What the task requires: Switch every "Instruction" to "Directive" in the rows below, leaving everything else as it is.

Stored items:
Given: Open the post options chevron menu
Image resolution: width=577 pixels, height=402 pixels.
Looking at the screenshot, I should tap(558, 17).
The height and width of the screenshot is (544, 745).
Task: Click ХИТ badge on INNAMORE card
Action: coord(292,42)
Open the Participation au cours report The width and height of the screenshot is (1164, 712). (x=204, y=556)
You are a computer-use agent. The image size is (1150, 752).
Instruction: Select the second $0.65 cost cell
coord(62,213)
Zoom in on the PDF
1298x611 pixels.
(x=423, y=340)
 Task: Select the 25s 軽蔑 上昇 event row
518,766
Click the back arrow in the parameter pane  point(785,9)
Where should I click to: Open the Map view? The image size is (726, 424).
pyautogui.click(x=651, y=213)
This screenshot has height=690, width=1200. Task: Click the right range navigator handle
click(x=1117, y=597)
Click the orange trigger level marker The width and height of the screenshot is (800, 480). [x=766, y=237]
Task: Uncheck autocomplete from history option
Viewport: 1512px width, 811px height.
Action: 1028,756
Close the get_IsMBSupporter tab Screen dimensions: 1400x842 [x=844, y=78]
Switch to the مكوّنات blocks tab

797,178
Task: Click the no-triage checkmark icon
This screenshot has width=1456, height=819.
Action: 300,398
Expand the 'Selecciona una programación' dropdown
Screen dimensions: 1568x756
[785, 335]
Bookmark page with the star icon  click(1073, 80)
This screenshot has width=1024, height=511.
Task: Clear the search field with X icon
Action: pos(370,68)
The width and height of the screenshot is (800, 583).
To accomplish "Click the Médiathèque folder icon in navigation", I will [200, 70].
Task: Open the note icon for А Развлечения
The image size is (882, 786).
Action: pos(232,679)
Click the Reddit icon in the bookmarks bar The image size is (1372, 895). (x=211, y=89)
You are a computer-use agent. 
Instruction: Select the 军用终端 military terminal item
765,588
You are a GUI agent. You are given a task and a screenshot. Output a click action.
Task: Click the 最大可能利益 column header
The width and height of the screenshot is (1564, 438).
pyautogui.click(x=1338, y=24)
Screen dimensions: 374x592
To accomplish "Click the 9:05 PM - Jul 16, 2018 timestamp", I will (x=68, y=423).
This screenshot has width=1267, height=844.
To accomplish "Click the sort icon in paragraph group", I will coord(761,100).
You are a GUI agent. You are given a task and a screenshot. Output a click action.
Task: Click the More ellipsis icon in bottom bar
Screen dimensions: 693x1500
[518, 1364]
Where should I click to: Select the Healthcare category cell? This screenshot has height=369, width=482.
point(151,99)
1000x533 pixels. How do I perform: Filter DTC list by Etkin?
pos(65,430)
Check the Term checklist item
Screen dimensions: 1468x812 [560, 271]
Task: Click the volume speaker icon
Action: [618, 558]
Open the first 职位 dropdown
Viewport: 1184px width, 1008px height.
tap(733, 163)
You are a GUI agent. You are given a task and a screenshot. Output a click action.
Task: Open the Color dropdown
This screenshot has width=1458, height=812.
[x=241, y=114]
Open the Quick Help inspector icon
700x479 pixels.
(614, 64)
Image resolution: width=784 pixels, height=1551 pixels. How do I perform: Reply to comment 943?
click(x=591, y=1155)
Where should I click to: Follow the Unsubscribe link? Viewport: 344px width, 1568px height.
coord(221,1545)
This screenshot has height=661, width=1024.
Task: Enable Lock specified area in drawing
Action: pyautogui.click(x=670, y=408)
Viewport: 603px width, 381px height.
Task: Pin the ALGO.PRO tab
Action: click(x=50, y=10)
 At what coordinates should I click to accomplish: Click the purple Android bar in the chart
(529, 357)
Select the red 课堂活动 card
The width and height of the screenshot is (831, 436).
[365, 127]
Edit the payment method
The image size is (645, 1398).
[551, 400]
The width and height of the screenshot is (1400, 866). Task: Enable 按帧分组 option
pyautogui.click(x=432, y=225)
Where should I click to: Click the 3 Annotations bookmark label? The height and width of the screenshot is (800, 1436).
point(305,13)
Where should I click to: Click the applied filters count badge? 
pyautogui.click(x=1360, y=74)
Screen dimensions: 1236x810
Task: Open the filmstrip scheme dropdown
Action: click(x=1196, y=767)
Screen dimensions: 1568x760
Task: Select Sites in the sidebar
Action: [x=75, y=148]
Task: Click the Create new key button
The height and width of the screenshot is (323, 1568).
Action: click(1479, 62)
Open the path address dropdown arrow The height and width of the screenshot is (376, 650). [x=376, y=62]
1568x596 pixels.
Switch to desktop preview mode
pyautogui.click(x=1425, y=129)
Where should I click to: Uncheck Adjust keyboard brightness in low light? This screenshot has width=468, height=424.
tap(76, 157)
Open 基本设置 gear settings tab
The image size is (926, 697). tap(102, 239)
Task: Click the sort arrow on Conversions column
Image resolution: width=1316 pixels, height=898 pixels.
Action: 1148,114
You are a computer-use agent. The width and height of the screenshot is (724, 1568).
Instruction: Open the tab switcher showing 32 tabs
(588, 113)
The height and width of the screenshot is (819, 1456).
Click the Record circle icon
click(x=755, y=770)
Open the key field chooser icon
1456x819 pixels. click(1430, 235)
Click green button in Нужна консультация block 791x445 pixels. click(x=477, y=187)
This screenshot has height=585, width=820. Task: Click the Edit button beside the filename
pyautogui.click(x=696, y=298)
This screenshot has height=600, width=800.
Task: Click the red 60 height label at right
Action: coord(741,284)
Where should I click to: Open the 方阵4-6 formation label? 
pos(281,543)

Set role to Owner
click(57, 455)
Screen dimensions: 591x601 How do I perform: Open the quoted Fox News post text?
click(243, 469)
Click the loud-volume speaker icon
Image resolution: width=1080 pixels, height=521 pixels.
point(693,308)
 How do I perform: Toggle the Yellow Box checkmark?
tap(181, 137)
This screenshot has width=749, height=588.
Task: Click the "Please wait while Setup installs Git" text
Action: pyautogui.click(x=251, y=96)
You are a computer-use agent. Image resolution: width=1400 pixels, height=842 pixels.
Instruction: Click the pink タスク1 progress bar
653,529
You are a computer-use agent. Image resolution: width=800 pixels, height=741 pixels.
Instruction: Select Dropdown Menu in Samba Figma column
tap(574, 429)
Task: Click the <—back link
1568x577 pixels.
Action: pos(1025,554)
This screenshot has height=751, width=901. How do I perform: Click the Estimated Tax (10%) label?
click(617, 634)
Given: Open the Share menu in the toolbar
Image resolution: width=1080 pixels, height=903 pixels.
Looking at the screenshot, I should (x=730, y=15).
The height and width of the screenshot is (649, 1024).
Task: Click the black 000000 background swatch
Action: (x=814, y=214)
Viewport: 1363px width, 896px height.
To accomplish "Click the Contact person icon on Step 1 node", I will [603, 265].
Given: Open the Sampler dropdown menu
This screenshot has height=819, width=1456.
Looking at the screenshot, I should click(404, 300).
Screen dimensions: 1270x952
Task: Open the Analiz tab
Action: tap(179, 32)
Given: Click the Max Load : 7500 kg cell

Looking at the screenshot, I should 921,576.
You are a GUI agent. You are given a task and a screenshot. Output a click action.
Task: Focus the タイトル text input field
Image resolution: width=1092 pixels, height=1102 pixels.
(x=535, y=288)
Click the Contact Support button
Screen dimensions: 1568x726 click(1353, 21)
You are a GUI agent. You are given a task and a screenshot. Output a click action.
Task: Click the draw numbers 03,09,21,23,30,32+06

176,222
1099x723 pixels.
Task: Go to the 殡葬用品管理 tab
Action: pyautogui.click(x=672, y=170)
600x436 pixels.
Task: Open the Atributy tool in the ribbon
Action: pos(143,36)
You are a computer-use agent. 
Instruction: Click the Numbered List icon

Result for this exercise:
Given: Open the post options chevron menu
Image resolution: width=577 pixels, height=402 pixels.
Looking at the screenshot, I should tap(558, 17).
The height and width of the screenshot is (544, 745).
Task: Click ХИТ badge on INNAMORE card
Action: coord(292,42)
Open the Participation au cours report The width and height of the screenshot is (1164, 712). (x=204, y=556)
You are a computer-use agent. The image size is (1150, 752).
Directive: Select the second $0.65 cost cell
coord(62,213)
Zoom in on the PDF
1298x611 pixels.
(x=423, y=340)
 Task: Select the 25s 軽蔑 上昇 event row
518,766
Click the back arrow in the parameter pane  point(785,9)
Where should I click to: Open the Map view? The image size is (726, 424).
pyautogui.click(x=651, y=213)
This screenshot has height=690, width=1200. Task: Click the right range navigator handle
click(x=1117, y=597)
Click the orange trigger level marker The width and height of the screenshot is (800, 480). [x=766, y=237]
Task: Uncheck autocomplete from history option
Viewport: 1512px width, 811px height.
Action: 1028,756
Close the get_IsMBSupporter tab Screen dimensions: 1400x842 [x=844, y=78]
Switch to the مكوّنات blocks tab

797,178
Task: Click the no-triage checkmark icon
This screenshot has width=1456, height=819.
Action: 300,398
Expand the 'Selecciona una programación' dropdown
Screen dimensions: 1568x756
[785, 335]
Bookmark page with the star icon  click(1073, 80)
This screenshot has width=1024, height=511.
Task: Clear the search field with X icon
Action: pos(370,68)
The width and height of the screenshot is (800, 583).
To accomplish "Click the Médiathèque folder icon in navigation", I will [200, 70].
Task: Open the note icon for А Развлечения
The image size is (882, 786).
Action: pos(232,679)
Click the Reddit icon in the bookmarks bar The image size is (1372, 895). (x=211, y=89)
You are a computer-use agent. 
Directive: Select the 军用终端 military terminal item
765,588
You are a GUI agent. You are given a task and a screenshot. Output a click action.
Task: Click the 最大可能利益 column header
The width and height of the screenshot is (1564, 438).
pyautogui.click(x=1338, y=24)
Screen dimensions: 374x592
To accomplish "Click the 9:05 PM - Jul 16, 2018 timestamp", I will (x=68, y=423).
This screenshot has width=1267, height=844.
To accomplish "Click the sort icon in paragraph group", I will coord(761,100).
You are a GUI agent. You are given a task and a screenshot. Output a click action.
Task: Click the More ellipsis icon in bottom bar
Screen dimensions: 693x1500
[518, 1364]
Where should I click to: Select the Healthcare category cell? This screenshot has height=369, width=482.
point(151,99)
1000x533 pixels. How do I perform: Filter DTC list by Etkin?
pos(65,430)
Check the Term checklist item
Screen dimensions: 1468x812 [560, 271]
Task: Click the volume speaker icon
Action: [618, 558]
Open the first 职位 dropdown
Viewport: 1184px width, 1008px height.
tap(733, 163)
You are a GUI agent. You are given a task and a screenshot. Output a click action.
Task: Open the Color dropdown
This screenshot has width=1458, height=812.
[x=241, y=114]
Open the Quick Help inspector icon
700x479 pixels.
(614, 64)
Image resolution: width=784 pixels, height=1551 pixels. How do I perform: Reply to comment 943?
click(x=591, y=1155)
Where should I click to: Follow the Unsubscribe link? Viewport: 344px width, 1568px height.
coord(221,1545)
This screenshot has height=661, width=1024.
Task: Enable Lock specified area in drawing
Action: pyautogui.click(x=670, y=408)
Viewport: 603px width, 381px height.
Task: Pin the ALGO.PRO tab
Action: click(x=50, y=10)
 At what coordinates should I click to accomplish: Click the purple Android bar in the chart
(529, 357)
Select the red 课堂活动 card
The width and height of the screenshot is (831, 436).
[365, 127]
Edit the payment method
The image size is (645, 1398).
[551, 400]
The width and height of the screenshot is (1400, 866). Task: Enable 按帧分组 option
pyautogui.click(x=432, y=225)
Where should I click to: Click the 3 Annotations bookmark label? The height and width of the screenshot is (800, 1436).
point(305,13)
Where should I click to: Click the applied filters count badge? 
pyautogui.click(x=1360, y=74)
Screen dimensions: 1236x810
Task: Open the filmstrip scheme dropdown
Action: click(x=1196, y=767)
Screen dimensions: 1568x760
Task: Select Sites in the sidebar
Action: [x=75, y=148]
Task: Click the Create new key button
The height and width of the screenshot is (323, 1568).
Action: click(1479, 62)
Open the path address dropdown arrow The height and width of the screenshot is (376, 650). [x=376, y=62]
1568x596 pixels.
Switch to desktop preview mode
pyautogui.click(x=1425, y=129)
Where should I click to: Uncheck Adjust keyboard brightness in low light? This screenshot has width=468, height=424.
tap(76, 157)
Open 基本设置 gear settings tab
The image size is (926, 697). tap(102, 239)
Task: Click the sort arrow on Conversions column
Image resolution: width=1316 pixels, height=898 pixels.
Action: 1148,114
You are a computer-use agent. The width and height of the screenshot is (724, 1568).
Directive: Open the tab switcher showing 32 tabs
(588, 113)
The height and width of the screenshot is (819, 1456).
Click the Record circle icon
click(x=755, y=770)
Open the key field chooser icon
1456x819 pixels. click(1430, 235)
Click green button in Нужна консультация block 791x445 pixels. click(x=477, y=187)
This screenshot has height=585, width=820. Task: Click the Edit button beside the filename
pyautogui.click(x=696, y=298)
This screenshot has height=600, width=800.
Task: Click the red 60 height label at right
Action: coord(741,284)
Where should I click to: Open the 方阵4-6 formation label? 
pos(281,543)

Set role to Owner
click(57, 455)
Screen dimensions: 591x601 How do I perform: Open the quoted Fox News post text?
click(243, 469)
Click the loud-volume speaker icon
Image resolution: width=1080 pixels, height=521 pixels.
point(693,308)
 How do I perform: Toggle the Yellow Box checkmark?
tap(181, 137)
This screenshot has width=749, height=588.
Task: Click the "Please wait while Setup installs Git" text
Action: pyautogui.click(x=251, y=96)
You are a computer-use agent. Image resolution: width=1400 pixels, height=842 pixels.
Directive: Click the pink タスク1 progress bar
653,529
You are a computer-use agent. Image resolution: width=800 pixels, height=741 pixels.
Directive: Select Dropdown Menu in Samba Figma column
tap(574, 429)
Task: Click the <—back link
1568x577 pixels.
Action: pos(1025,554)
This screenshot has height=751, width=901. How do I perform: Click the Estimated Tax (10%) label?
click(617, 634)
Given: Open the Share menu in the toolbar
Image resolution: width=1080 pixels, height=903 pixels.
Looking at the screenshot, I should (x=730, y=15).
The height and width of the screenshot is (649, 1024).
Task: Click the black 000000 background swatch
Action: (x=814, y=214)
Viewport: 1363px width, 896px height.
To accomplish "Click the Contact person icon on Step 1 node", I will [603, 265].
Given: Open the Sampler dropdown menu
This screenshot has height=819, width=1456.
Looking at the screenshot, I should click(404, 300).
Screen dimensions: 1270x952
Task: Open the Analiz tab
Action: tap(179, 32)
Given: Click the Max Load : 7500 kg cell

Looking at the screenshot, I should 921,576.
You are a GUI agent. You are given a task and a screenshot. Output a click action.
Task: Focus the タイトル text input field
Image resolution: width=1092 pixels, height=1102 pixels.
(x=535, y=288)
Click the Contact Support button
Screen dimensions: 1568x726 click(1353, 21)
You are a GUI agent. You are given a task and a screenshot. Output a click action.
Task: Click the draw numbers 03,09,21,23,30,32+06

176,222
1099x723 pixels.
Task: Go to the 殡葬用品管理 tab
Action: pyautogui.click(x=672, y=170)
600x436 pixels.
Task: Open the Atributy tool in the ribbon
Action: pos(143,36)
You are a computer-use agent. 
Directive: Click the Numbered List icon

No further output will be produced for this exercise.